Activity:
Among the entries that follow, find the lines containing the string "Given" and copy them.

Material supplied:
BEGIN

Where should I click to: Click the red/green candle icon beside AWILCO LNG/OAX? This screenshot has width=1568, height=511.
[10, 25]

END
BEGIN

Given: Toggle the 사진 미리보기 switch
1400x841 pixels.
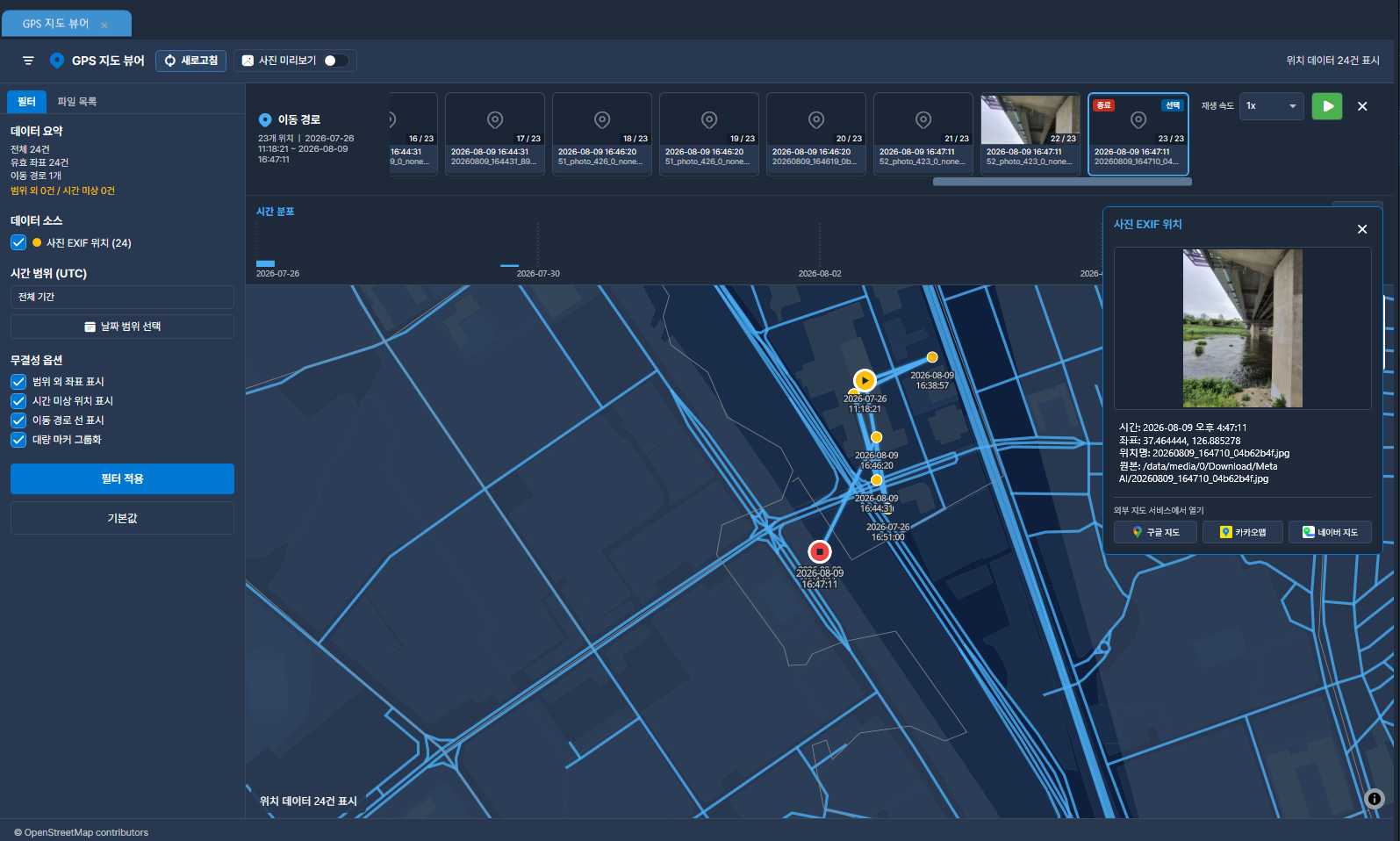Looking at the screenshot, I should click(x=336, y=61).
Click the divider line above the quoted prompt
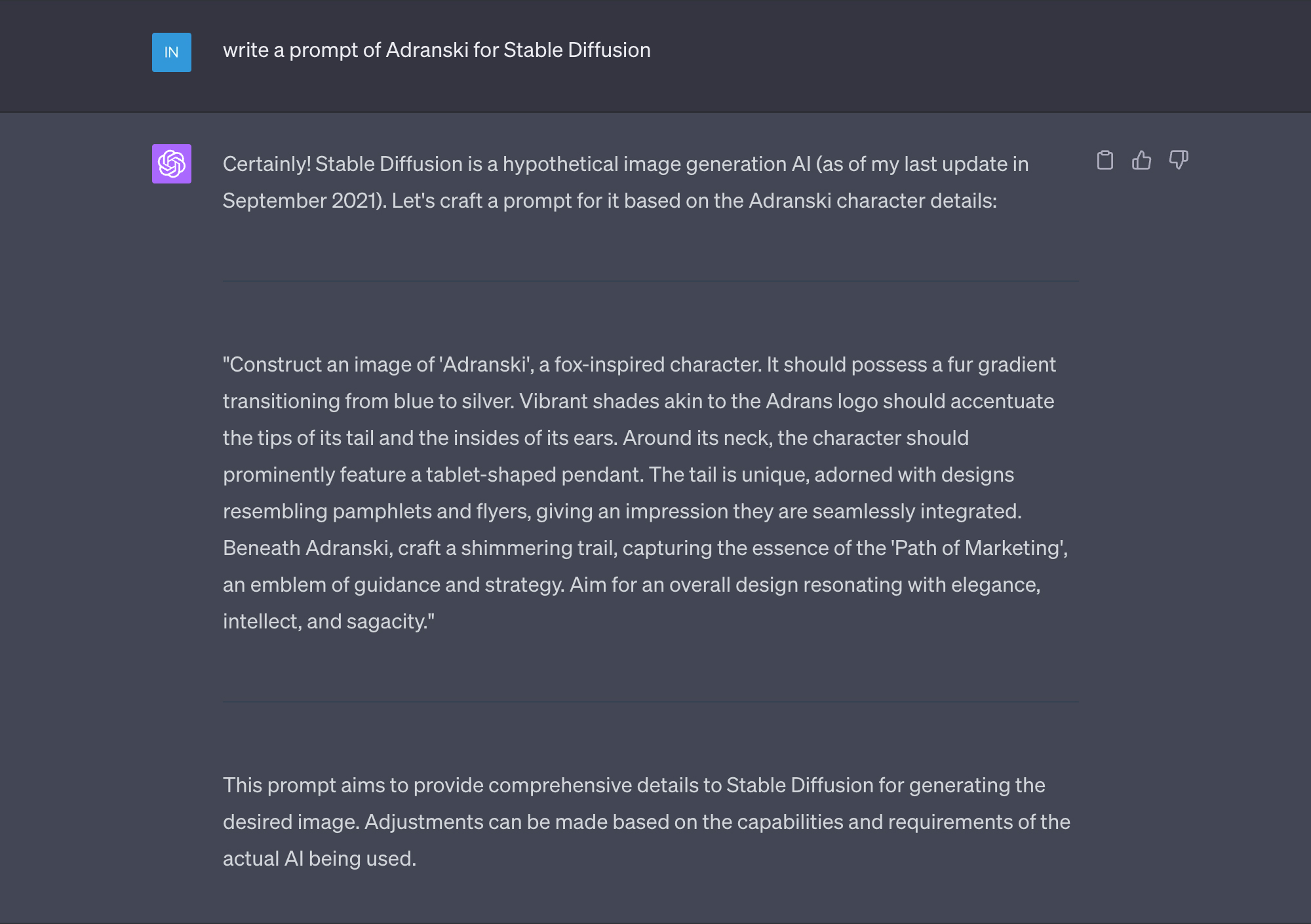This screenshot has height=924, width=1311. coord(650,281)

END
BEGIN

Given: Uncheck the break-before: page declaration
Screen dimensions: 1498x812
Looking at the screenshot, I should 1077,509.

END

Response for this exercise:
Given: Toggle the 사진 미리보기 switch
Given: Uncheck the break-before: page declaration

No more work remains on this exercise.